Friday, January 29, 2010

trapped in a culture?

Back in 1960s and the Vietnam Conflict Era of the USA, a university professor named Timothy Leary advised American youth to “Turn on, tune in, and drop out” from the status quo of American society. Leary was a controversial figure in the American consciousness, a pilgrim going the wrong direction and taking many along with him in the eyes of conservative and middle-class America.
The reason why I mention him here is not to eulogize him, his message, or his legacy – it’s simply that his seven-word quote above is as apropos as anything I can summon in terms of what I think Christians worldwide need to do with the cultural church in its present state.
Personally I was drawn to the church after first being drawn to the Son of God and his invitation for freedom from sin and condemnation. Pummeled by my own ways of dealing with the world, I found a refuge as well as a training center through which I could learn more about this marvelous author of a marvelous faith. I think this is a fairly common pattern among newcomers to the church.
I realize that I owe the church a great deal in regards to its support, discipleship, guidance, etc. The church has to a large degree made me the person I am today. However there are times when I wonder if the bride isn’t being confused with the bridegroom, and just what kind of bride truly exists.
There is no singular turning point from where I began to wonder at the relevance of the church. First I began to question the priorities of church governance, which so often regarded the trappings of the sanctuary above the flockless.
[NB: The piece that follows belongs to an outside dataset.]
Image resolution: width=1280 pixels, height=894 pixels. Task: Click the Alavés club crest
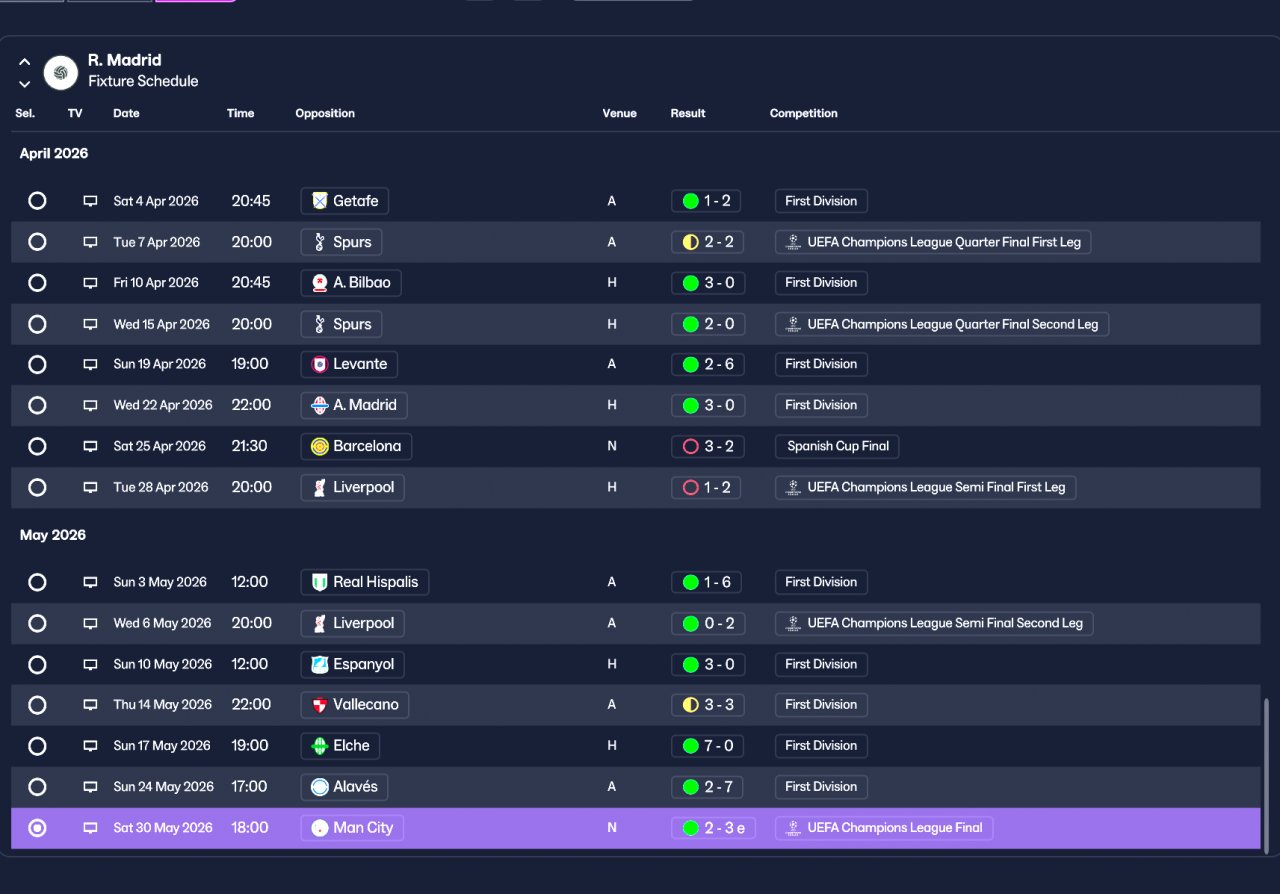pyautogui.click(x=320, y=787)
Then I began to notice how in the house of the redeemed there seemed a coordination of faith with lifestyles; SUVs, home schooling, larger families, real estate purchases, or in other words, more pronounced consumerism. It certainly did appear that riches accompanied the glory of knowing Christ, and I wondered where I was lacking in my faith walk.
I pressed further into my discipleship as a result, only to find that Christ’s message was indeed that which had drawn me in the first place; seek first his kingdom, don’t worry about the rest; it shall be added on.
I worked for Christian businessmen in my church. I tried to be appreciative of having employment, but I was aggrieved that profit seemed to be more important than a pursuit of excellence in so many instances. It was as if money had become the only respectable vice left to these men and women; hence it could be pursued with a zealous, sometimes reckless abandon.
Somewhere within this time I had begun to wonder, “Is this what Jesus had in mind? Is this going out into the world and making disciples? Is this the celebration of his victory, alas, our victory over the world?”
My discipleship eventually led me to training in overseas missions. Certainly here would be a different spirit, so I thought.
Instead I found that what I thought was the esprit-de-corps of the faith are only an extension of the cultural church that I had fled from in the USA. The first topic of conversation after the usual formalities of how-do-you-do is what organization (church) are you with, and how is your support? Missionaries I have known and worked with are consistently, without exception, financially endowed far beyond the populations they work with and witness to. Their financial assets are flaunted before a public that is much more impressed with their affluence than with their faith. Do you remember Christ, his disciples, or God’s prophets doing things this way?
What is the effect upon the faithful of the lands where overseas missions reach? By now you know what I’m going to say: extremely negligible. The harsh reality is that if you are a minister of Christ in overseas missions, you’d better have something tangible to offer the ministries of the land, and I’m not talking about just bible tracts. If you do not have money and gifts you will be politely dismissed with the unspoken message, “Go back home and get some, or just stay home.”
A tie-up with an affluent, generous American is a real feather in your cap if you are in the God business. Despite Jesus’ teaching that the servant should gird himself and serve the master before helping himself, I have seen it the norm that a pastor will lavish his household with vehicles, appliances, furnishings and conveniences first before tending to his often impoverished flock; in fact, his talisman is his display of the wealth and easy manner he has with his foreign benefactors.
The most ironic aspect of all this is that these cultural Christians seem to believe that they have escaped the worlds’ ways and have followed Christ to this haven of rest and plenty. They seem to have fallen for the myth that it’s their “good, clean living” that has brought them to such a desirable place.
A friend of mine once made the statement as he held up a dollar bill: “We are sending our God off to poor countries.” That note proclaims, as we all know, “In God we Trust”. Should it be so hard to realize the cause of the confusion?

1 comment:

  1. Your experience, insight, and now expression is valuable. We so often mix our own cultural traits with our Christian theology/methodology and the tragedy is that we think it is the Kingdom. Keep writing to expose our misguided steps so that the real Kingdom can be expressed to all.